Luis Suarez stung the palms of Ben Foster and should have done far better when picked out by Glen Johnson four yards out, but his header flew over a gaping goal. The striker was to go on and miss several more.
Although always a lingering threat, Suarez didn't produce the real standout moment of quality in an engaging opening fixture. That accolade was reserved solely for Zoltan Gera. The winger, back in the Albion side after a horrific run of injuries, loitered on the edge of the Liverpool box hoping to pick up a second ball from a corner. That he did: the first touch to tee himself up and the second a vicious 25-yard half-volley which flew beyond the despairing Pepe Reina. It was the first time Gera has netted in the league since November 2010, and he celebrated like it too. The kit sponsors, Zoopla, have promised to give £1,000 to charity for every goal this season. For Gera's stunner, they possibly ought to double that offer.
Clarke, the new man in charge of the Baggies, saw his side follow instructions to the letter in a winning blend of bustling midfield play and purity in possession – following on from his predecessor Roy Hodgson. They have recruited quietly and with minimal fuss – an attitude encapsulated by the operation of a new holding spoiler in Claudio Yacob, who did an excellent marshalling job on Steven Gerrard.
Yacob did such a job on Gerrard that the England captain decided that, approaching the hour-mark, it was time to drop deep and orchestrate proceedings. In doing so, he gave away cheap possession, allowing the hosts to break with James Morrison, clipping a ball through for Shane Long to chase. When he was in the clear, Agger tripped him, received his marching orders and the Irishman stepped up to double the lead. Not so. His sauntered run-up gave Reina the edge and he comfortably saved.
But Phil Dowd was to give another spot kick moments later. Martin Skrtel miscontrolled a routine ball inside his own box, and with Long creeping behind the defender, his clumsy trip – unfortunate, but ultimately a foul – meant another penalty. There was no stopping Peter Odemwingie taking this. He strode up and blasted the kick past the goalkeeper.
And as West Bromwich counter-attacked marvellously, a third came with 12 minutes to go. From a corner, Liam Ridgewell was found all alone and he picked out the loanee Romelu Lukaku at the back post to thunder a header home.

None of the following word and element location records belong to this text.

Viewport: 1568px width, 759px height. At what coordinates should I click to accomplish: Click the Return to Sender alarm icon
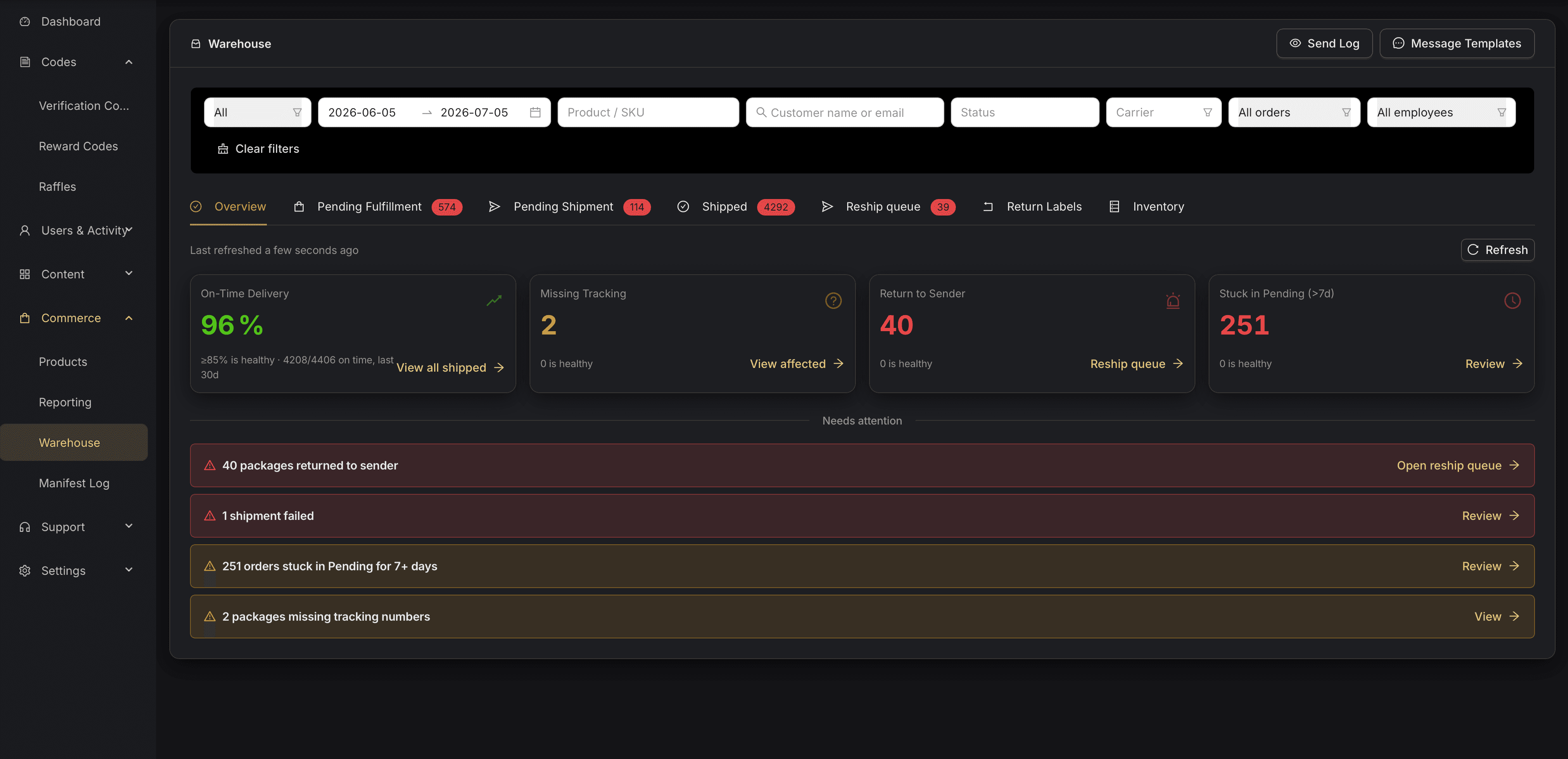click(x=1172, y=301)
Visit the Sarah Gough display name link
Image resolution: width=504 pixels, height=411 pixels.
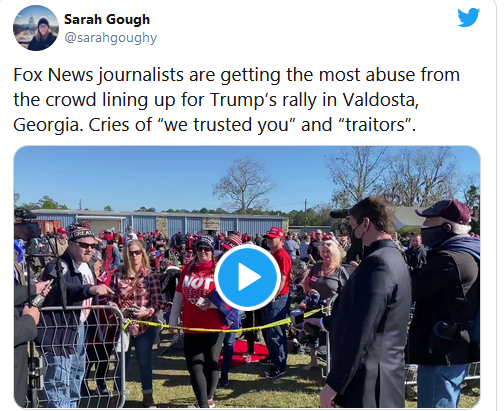pos(107,19)
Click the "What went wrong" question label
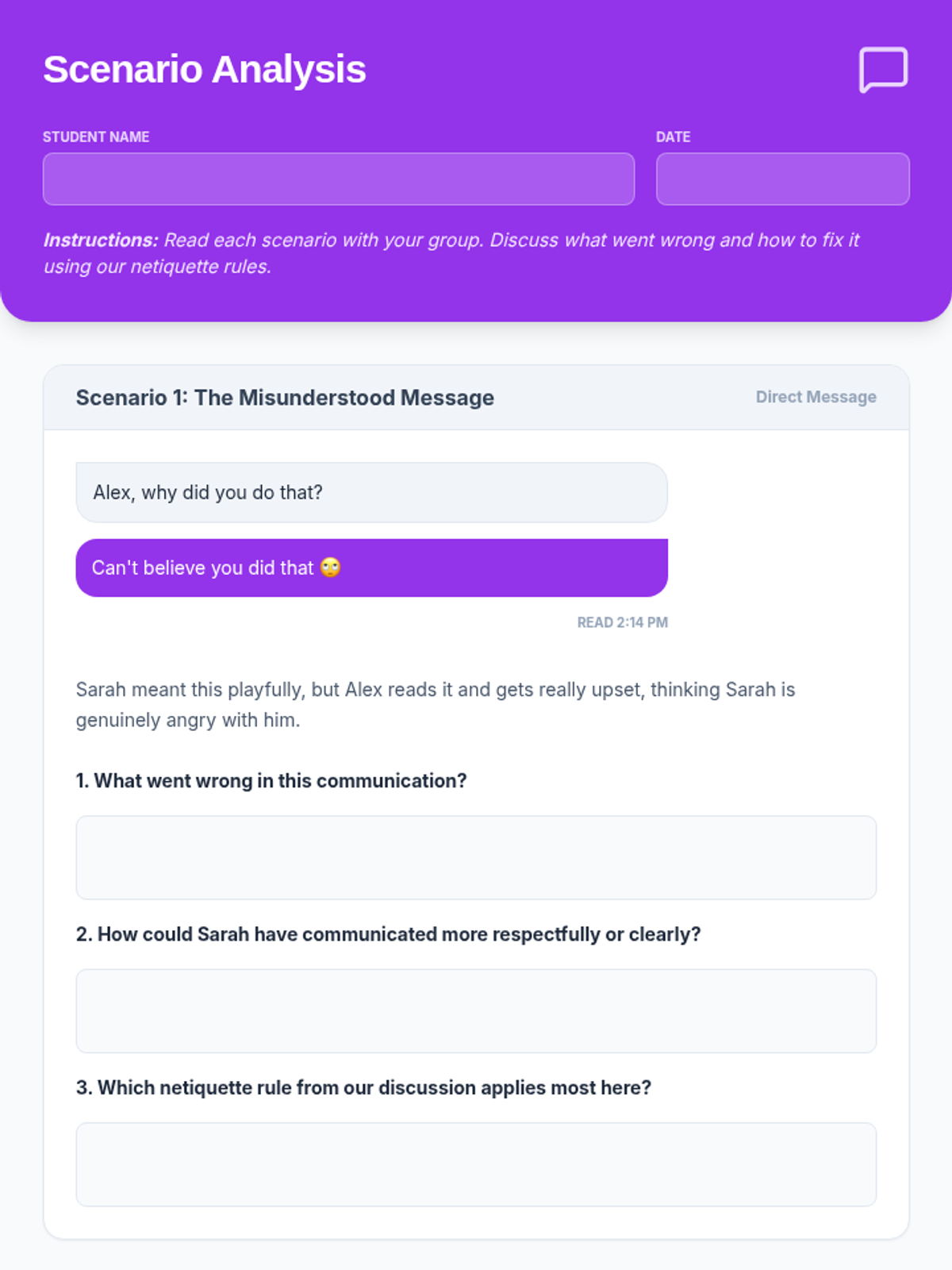952x1270 pixels. click(271, 781)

You could perhaps forgive Clarke for being particularly pleased at the victory, given who it came against, the club who sacked him post-Dalglish, but he said: "The manner of my departure is not an issue, it does not give me any extra satisfaction. I have no axe to grind whatsoever with Liverpool.
"I shaped the team up the way I wanted us to play. You saw the strength of the squad I've got today. I've got some good options."
This was West Bromwich's first win on a top flight opening day since 1978, but for Liverpool it was a disastrously familiar tale. They had looked good in spells but in the end Rogers' side fell victim to a team systematically knowing how to beat them. Clarke went for a suit over a tracksuit on his managerial debut; the way in which his team overcame the reds suggests that he means business.
West Bromwich Albion (4-2-3-1): Foster; Reid, McAuley, Olsson, Ridgewell; Yacob, Mulumbu; Morrison (Brunt, 81), Gera (Fortuné, 68), Odemwingie; Long (Lukaku, 68). Subs not used: Myhill, El Ghanassy, Jara, Dawson.
Liverpool (4-3-3): Reina; Kelly, Skrtel, Agger Johnson; Lucas (Cole, 68; Carroll, 79) Allen, Gerrard; Downing (Carragher, 60), Borini, Suarez. Subs not used: Jones, Adam, Henderson, Shelvey.